If you’re looking for easy weeknight dinner recipes that are hearty and satisfying, here are a few more of my favorites:
- Tex-Mex Tortilla Casserole – This could be described as a Mexican Lasagna: corn, black beans, tomatoes, canned chilies layered between corn tortillas and cheese. It’s gluten-free and vegetarian, but it’s also delicious with added sautéed ground turkey or beef, if you like. Slice and serve with salsa and sour cream or plain yogurt – sometimes I make rice on the side.
- BBQ Chicken Enchiladas – Shredded chicken (use rotisserie for a super fast version) tossed with your favorite barbecue sauce – mixed with onions, tomatoes, cilantro and shredded cheese – rolled up in flour tortillas and baked until the cheese melts. I make these by the dozen and freeze some for another night or for quick, microwavable after school snacks.
- 7 Flavor Precious Chicken – A quick satisfying Asian stir-fry with chicken, vegetables and noodles
- White Chicken Korma – A mild, beautifully-spiced curry that’s quick to make and family-friendly. Delicious over fluffy white rice.
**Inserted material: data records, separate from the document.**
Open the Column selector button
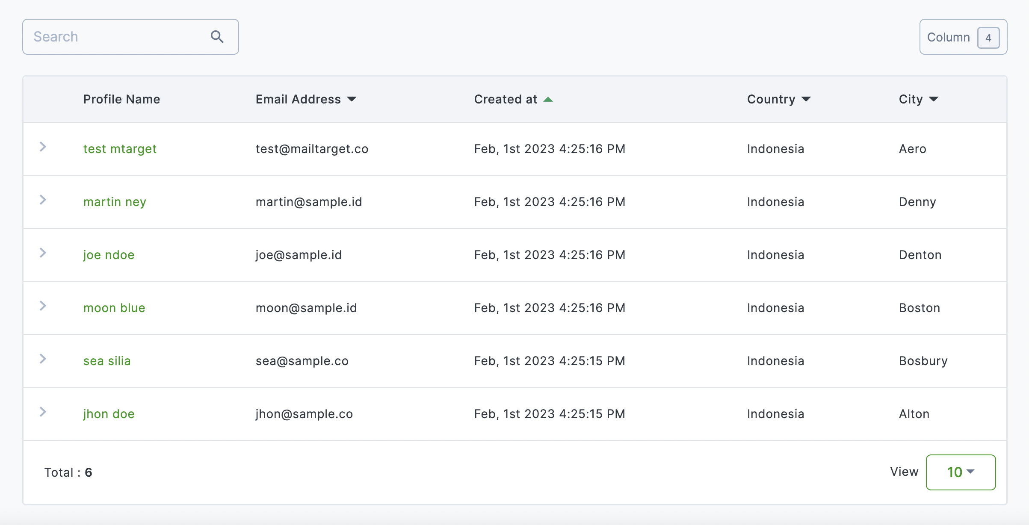Screen dimensions: 1029x525 (948, 37)

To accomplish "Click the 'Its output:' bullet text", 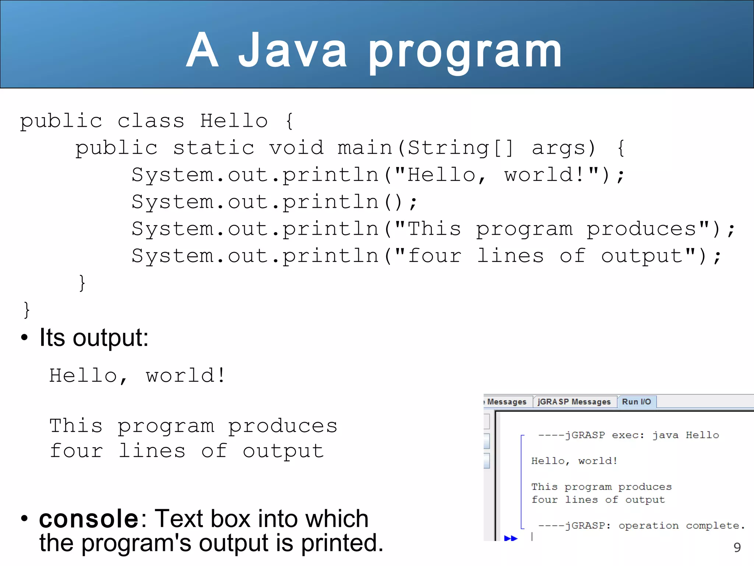I will tap(94, 338).
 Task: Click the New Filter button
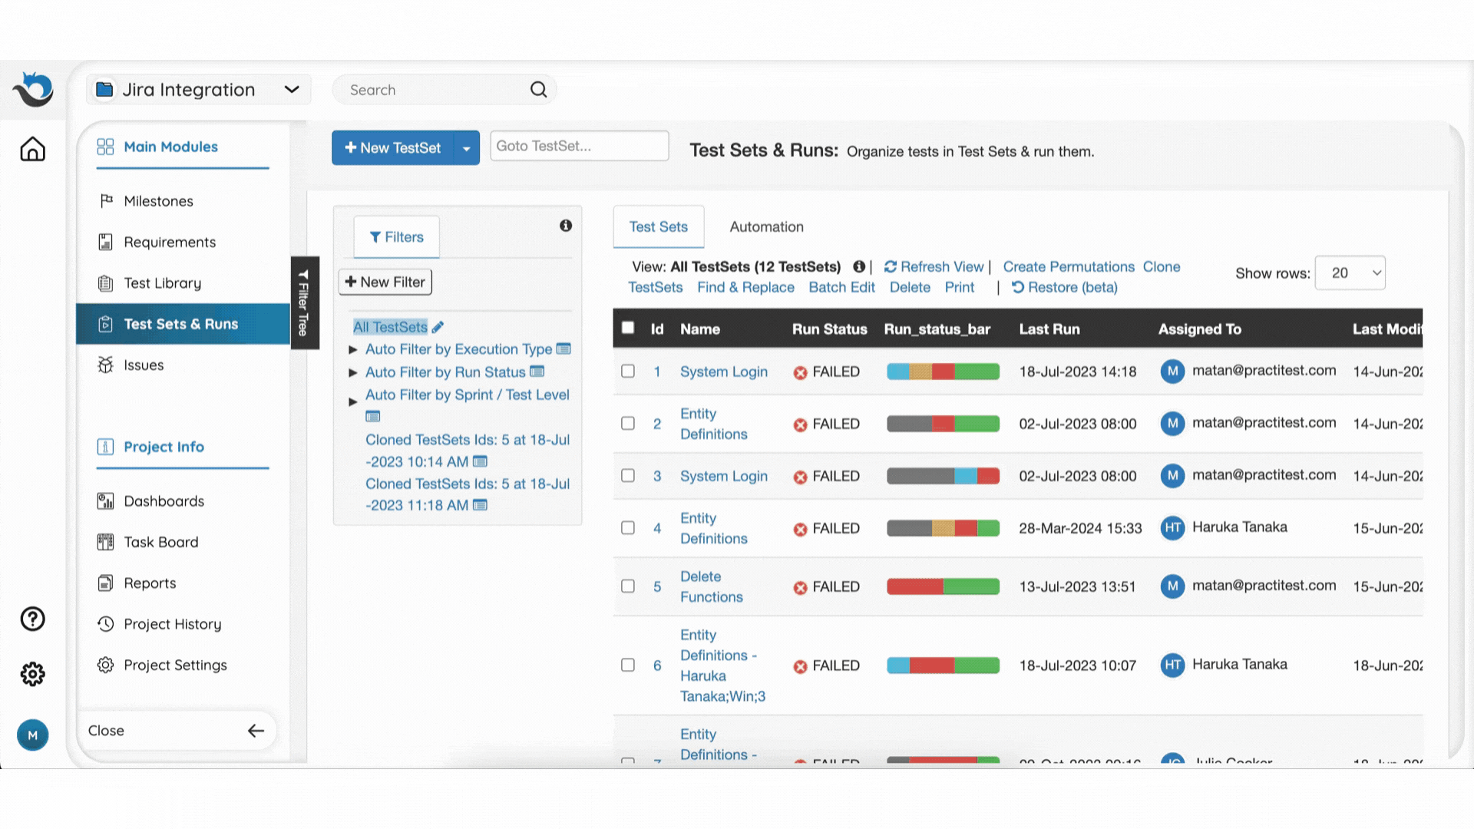point(385,282)
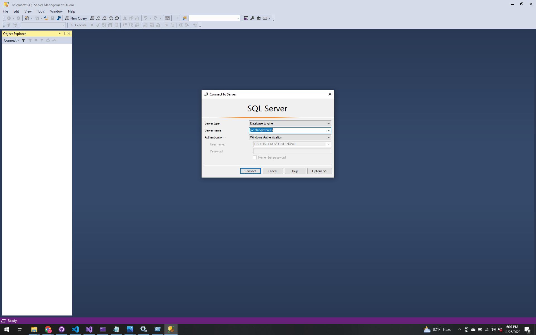Open the Server name dropdown arrow

pos(329,130)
Here’s the recipe for sausage peppers onions potatoes and green beans. If you try this recipe I hope you’ll come back to leave a rating and a comment. I’d love to know what you think!Print
Sausage Peppers Onions and Potatoes
An easy, satisfying meat and potatoes dinner – perfect for busy weeknights
- Prep Time: 20 mins
- Cook Time: 30 mins
- Total Time: 50 mins
- Yield: 5 1x
- Category: Dinner
- Method: Sauté
- Cuisine: Out of This World
- 2 1/2 pounds Idaho® Yukon Gold or Yellow Finn potatoes, scrubbed, cut into bite-sized chunks.
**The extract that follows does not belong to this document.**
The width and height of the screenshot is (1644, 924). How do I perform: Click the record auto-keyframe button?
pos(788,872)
- 5 tablespoons olive oil, divided
- 4 precooked spicy sausages of your choice (12 ounces) cut crosswise into ¼ inch slices
- 2 bell peppers, any color, seeds and ribs removed, cut into ½ inch strips
- 2 medium yellow onions, peeled, halved, and cut into ½ inch slices
- ¾ pound fresh green beans (about 4 handfuls), washed, root ends trimmed off
- 3 teaspoons kosher salt, divided
- 1 teaspoon Aleppo pepper (or substitute fresh ground black pepper)
- 2–3 tablespoons pomegranate molasses (or substitute balsamic vinegar)
- Put the potatoes into a large pot, and cover with water by 2 inches. Stir in a teaspoon of salt. Set the pot over high heat. As soon as it comes to a boil, lower to a gentle boil and set your timer for 10 minutes, until potatoes are cooked but not falling apart. Drain and set aside.
- Drop the green beans in a pot of boiling salted water. Once the water returns to boil, set the timer for 2 minutes. Drain and plunge beans into cold water to stop the cooking process. Drain and set aside.
- Heat 1 tablespoon of oil in a large heavy skillet over medium-high heat. Add sausages and cook, flipping occasionally, until browned on both sides, about 4 minutes. Transfer to a bowl and set aside. (don’t wash the skillet – you’ll use it for the peppers and onions)
- Put an additional tablespoon of oil in the skillet. Add the onions and peppers and cook, stirring occasionally, until softened and browned in spots, about 7 minutes. Season with 1 teaspoon of salt and 1/4 teaspoon pepper.
- Add the sausages, green beans and potatoes to the skillet with the onions and peppers. Drizzle on 3 tablespoons olive oil and 3 tablespoons pomegranate molasses or balsamic vinegar. Season with 1 teaspoon salt and ¾ teaspoon pepper. Toss everything gently to combine, over a medium flame, until heated through. Season, to taste, with salt and pepper. Divide among 5 bowls or plates. Enjoy!